Description of the task
Arrange every line of the material below as a Markdown table with the columns Row and Line, numbering the rows and omitting blank lines.

═════ Items

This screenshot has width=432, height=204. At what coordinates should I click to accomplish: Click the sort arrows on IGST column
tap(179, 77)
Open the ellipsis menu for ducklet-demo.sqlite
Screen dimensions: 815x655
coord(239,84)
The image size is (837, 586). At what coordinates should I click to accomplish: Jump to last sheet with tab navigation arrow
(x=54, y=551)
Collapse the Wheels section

══════════

Solution to this task
| Row | Line |
|---|---|
| 1 | This screenshot has width=432, height=204. At what coordinates should I click to accomplish: Click the sort arrows on IGST column |
| 2 | tap(179, 77) |
| 3 | Open the ellipsis menu for ducklet-demo.sqlite |
| 4 | Screen dimensions: 815x655 |
| 5 | coord(239,84) |
| 6 | The image size is (837, 586). At what coordinates should I click to accomplish: Jump to last sheet with tab navigation arrow |
| 7 | (x=54, y=551) |
| 8 | Collapse the Wheels section |